# Spinor matrix representation of a spacetime vector in 2+1D

Let $$a^\mu$$ be a spacetime vector in 2+1D: $$(t,x,y)$$.

What would be the spinor-matrix representation $${A^\alpha}_\beta$$ of the spacetime vector $$a^\mu$$?

I have not been able to even find examples or clear definition of a spinor matrix.
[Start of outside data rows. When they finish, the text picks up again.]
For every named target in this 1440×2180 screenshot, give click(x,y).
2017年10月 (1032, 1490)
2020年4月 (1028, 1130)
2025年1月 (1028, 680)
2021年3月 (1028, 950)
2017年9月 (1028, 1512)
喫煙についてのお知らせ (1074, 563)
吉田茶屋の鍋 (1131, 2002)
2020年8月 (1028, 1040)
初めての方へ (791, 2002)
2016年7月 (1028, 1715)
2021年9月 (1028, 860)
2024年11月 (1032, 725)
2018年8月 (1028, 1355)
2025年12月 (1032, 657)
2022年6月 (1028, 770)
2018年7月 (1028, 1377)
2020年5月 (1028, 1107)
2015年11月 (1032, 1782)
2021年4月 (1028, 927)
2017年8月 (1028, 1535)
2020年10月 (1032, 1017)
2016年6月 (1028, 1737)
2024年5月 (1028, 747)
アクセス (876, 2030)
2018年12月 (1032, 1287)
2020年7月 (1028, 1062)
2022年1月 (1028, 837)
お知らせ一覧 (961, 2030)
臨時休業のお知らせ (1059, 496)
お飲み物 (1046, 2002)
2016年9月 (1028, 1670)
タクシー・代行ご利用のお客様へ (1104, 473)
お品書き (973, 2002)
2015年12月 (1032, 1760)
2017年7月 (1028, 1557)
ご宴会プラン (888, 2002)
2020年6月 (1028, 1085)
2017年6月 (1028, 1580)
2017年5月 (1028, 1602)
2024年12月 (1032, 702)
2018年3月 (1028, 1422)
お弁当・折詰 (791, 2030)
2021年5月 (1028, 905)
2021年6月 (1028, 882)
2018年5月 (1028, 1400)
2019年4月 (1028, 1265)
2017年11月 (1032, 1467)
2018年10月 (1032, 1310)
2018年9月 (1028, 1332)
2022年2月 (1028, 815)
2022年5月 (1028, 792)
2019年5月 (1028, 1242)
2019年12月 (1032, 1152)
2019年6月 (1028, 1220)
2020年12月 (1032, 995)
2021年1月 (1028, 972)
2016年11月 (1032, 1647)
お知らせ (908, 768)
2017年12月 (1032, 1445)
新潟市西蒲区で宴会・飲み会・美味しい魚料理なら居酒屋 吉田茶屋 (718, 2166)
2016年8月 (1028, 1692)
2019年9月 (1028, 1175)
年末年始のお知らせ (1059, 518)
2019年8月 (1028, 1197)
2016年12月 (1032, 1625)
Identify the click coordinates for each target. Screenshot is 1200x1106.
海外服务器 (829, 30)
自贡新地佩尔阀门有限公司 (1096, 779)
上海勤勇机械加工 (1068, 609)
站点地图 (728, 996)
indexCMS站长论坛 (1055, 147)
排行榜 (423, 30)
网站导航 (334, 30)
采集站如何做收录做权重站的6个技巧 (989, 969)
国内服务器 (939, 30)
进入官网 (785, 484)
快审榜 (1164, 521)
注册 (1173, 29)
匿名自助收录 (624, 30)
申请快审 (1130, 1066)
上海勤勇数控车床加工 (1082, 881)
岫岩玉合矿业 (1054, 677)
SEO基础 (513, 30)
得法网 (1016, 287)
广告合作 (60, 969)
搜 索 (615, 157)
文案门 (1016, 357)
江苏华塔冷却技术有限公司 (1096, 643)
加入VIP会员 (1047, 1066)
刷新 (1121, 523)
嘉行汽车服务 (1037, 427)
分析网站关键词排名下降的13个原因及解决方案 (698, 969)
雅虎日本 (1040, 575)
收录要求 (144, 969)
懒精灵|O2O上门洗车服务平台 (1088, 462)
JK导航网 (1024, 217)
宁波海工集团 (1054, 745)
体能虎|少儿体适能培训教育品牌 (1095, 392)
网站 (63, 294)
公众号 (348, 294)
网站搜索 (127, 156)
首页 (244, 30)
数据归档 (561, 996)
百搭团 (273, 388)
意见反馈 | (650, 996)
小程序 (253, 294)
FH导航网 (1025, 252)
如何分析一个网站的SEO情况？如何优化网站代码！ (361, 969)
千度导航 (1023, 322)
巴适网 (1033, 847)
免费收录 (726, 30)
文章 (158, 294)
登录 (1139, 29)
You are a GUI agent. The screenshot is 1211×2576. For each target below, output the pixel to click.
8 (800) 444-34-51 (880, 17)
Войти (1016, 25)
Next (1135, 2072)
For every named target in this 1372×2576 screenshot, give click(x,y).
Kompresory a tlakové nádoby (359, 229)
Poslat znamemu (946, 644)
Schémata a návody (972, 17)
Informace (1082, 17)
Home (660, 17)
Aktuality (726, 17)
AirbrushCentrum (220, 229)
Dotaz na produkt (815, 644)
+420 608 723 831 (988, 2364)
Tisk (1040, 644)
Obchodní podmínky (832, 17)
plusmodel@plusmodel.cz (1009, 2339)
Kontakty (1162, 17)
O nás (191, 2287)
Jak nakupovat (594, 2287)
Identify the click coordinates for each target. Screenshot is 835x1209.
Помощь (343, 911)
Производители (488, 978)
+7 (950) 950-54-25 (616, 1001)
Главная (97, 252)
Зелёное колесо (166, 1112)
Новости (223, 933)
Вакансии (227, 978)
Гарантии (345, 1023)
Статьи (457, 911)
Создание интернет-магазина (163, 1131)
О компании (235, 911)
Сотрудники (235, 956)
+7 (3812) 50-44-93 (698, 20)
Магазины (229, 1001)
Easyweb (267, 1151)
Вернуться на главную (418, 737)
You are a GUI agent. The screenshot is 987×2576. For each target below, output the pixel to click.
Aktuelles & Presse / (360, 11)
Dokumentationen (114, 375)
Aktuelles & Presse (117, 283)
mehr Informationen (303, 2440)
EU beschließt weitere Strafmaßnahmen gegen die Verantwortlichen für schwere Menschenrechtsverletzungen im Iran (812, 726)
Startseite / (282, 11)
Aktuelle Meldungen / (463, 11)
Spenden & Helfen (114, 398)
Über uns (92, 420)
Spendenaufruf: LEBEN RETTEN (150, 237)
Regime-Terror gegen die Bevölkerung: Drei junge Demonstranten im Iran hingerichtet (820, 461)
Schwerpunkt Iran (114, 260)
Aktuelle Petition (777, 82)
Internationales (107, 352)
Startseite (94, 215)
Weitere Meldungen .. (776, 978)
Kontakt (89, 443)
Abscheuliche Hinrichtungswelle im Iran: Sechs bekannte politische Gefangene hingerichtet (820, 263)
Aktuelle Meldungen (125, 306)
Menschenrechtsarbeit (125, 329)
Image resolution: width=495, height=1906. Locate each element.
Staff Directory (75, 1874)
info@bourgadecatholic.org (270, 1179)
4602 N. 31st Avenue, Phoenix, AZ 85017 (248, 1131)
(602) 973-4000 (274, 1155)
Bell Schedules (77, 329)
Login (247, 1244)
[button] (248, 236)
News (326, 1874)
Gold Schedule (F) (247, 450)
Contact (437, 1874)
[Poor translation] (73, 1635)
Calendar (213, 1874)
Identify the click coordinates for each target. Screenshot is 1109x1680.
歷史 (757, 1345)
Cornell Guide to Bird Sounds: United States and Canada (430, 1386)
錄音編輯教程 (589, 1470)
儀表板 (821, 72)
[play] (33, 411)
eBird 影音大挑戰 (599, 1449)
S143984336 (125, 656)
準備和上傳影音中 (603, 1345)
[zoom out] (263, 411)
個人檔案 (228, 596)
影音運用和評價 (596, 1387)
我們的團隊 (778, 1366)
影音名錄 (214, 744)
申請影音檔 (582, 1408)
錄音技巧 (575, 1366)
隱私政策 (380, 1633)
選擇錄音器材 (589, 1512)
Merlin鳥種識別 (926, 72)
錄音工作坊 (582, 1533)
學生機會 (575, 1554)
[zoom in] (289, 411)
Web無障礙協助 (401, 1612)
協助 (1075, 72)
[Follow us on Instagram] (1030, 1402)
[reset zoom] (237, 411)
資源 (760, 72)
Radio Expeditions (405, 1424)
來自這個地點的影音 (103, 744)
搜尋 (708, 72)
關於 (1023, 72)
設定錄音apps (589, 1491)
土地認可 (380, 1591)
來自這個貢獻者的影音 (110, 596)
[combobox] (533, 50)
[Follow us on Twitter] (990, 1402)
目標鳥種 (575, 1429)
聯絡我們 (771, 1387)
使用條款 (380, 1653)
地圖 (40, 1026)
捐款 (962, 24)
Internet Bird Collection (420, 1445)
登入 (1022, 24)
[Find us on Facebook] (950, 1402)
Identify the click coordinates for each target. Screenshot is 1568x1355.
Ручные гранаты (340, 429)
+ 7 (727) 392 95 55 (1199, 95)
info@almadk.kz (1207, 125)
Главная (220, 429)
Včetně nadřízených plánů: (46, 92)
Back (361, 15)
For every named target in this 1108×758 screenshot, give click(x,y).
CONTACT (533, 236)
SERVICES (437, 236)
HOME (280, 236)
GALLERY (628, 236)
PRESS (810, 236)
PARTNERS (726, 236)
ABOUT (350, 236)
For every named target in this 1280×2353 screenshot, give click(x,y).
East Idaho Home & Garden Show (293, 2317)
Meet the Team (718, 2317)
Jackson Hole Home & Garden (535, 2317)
Any help is greatly appreciated.

The real Clifford algebra of 2+1 dimensions with $$\mathbf t^2=+1$$ is isomorphic to $$M_2(\mathbb C)$$ and one possible representation is $$\begin{pmatrix}0&i\\-i&0\end{pmatrix} t \; + \; \begin{pmatrix}i&0\\0&-i\end{pmatrix} x \; + \; \begin{pmatrix}0&i\\i&0\end{pmatrix} y$$
In this representation the pseudoscalar is $$i$$ and the even subalgebra is the subalgebra of real matrices.
The real algebra with $$\mathbf t^2=-1$$ is isomorphic to $$M_2(\mathbb R)\oplus M_2(\mathbb R)$$ and one possible representation is $$\left(\begin{smallmatrix}0&-1\\1&0\\&&0&1\\&&-1&0\end{smallmatrix}\right) t \; + \; \left(\begin{smallmatrix}1&0\\0&-1\\&&-1&0\\&&0&1\end{smallmatrix}\right) x \; + \; \left(\begin{smallmatrix}0&1\\1&0\\&&0&-1\\&&-1&0\end{smallmatrix}\right) y$$
In this representation the chiral subalgebras are those in which the top or bottom $$2{\times}2$$ block is zero and the even subalgebra is that in which the blocks are equal.
The complex algebra is isomorphic to $$M_2(\mathbb C)\oplus M_2(\mathbb C)$$ and you can use the second basis.